Ice Music Festival in Finse, Norway is held on February 7. They claim to be “the coolest outdoor experience” — and they’re probably right. This event in the first decade of the month February is annual. Help us Help us 
7 February - Ice Music Festival in Finse, Norway
Ice Music Festival Norway, founded by a percussionist and experimental musician Terje Isungset, is a unique annual event in Norway. Throughout three Norwegian winter days and nights, visitors can listen to the sounds of instruments such as drums, the guitar, percussion, horns and an harp, all of which have been beautifully made… of ice. Not only instruments, all, including the venue and art, is made of frozen water and snow. Around 30 volunteers and students work alongside ice carvers, designers, ice cutters, architects and artists for 10 days leading up to the festival to make adequate preparations. The festival takes place on every first full moon of the year.
Participating musicians, recruited from around the globe, cover many different genres, from folk music and jazz to pop and R&B. They have to be very talented and skilled to be able to play ice instruments. Beautifully carved and sculpted by hand with chisels and chainsaws, these instruments are very fragile and melt in their hands. The wind instruments are particularly challenging: just breathing into them causes them to melt, so they change in tone as the performance progresses.
Every year, a new "instrument of the year" is made. Over the years, this has included the ice-kantele, ice-didgeridoo, ice-harp, ice-udu, ice-drum, ice-balafon, ice-hardanger fiddle, tub-ice, ice-leik, ice-bass, ice-ofon, ice-trumpet, ice-horn, ice-marimba and ice-percussion.  
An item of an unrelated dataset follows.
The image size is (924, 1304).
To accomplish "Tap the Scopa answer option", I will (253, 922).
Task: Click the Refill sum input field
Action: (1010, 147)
Concerts are performed for warmly dressed audiences at natural amphitheatres dug out of the snow or inside snow igloos. Sitting on rugs draped over the seats, people applaud the musicians wearing thick gloves.
Since 2006, the concert venue has been moved around several times, from Geilo to Finse - and now Ål. The stages are built from scratch every year, which is a major art project completed by the students from UiB.
Isungset is in charge of the record label All Ice Records, and the festival cooperates with this label in producing ice music. AIR distributes their own music on all digital platforms, and are aiming to release at least one album per year, with one release at the first full moon of each year.
Ice Music Festival focuses strongly on music, but the festival is also meant to highlight a focus on the climate crisis, as melting icecaps is one of the clearest signs of global warming. Bjerknes Centre for Climate Research in Bergen is doing research on global warming, and the festival cooperates with scientists, who give lectures during the festival.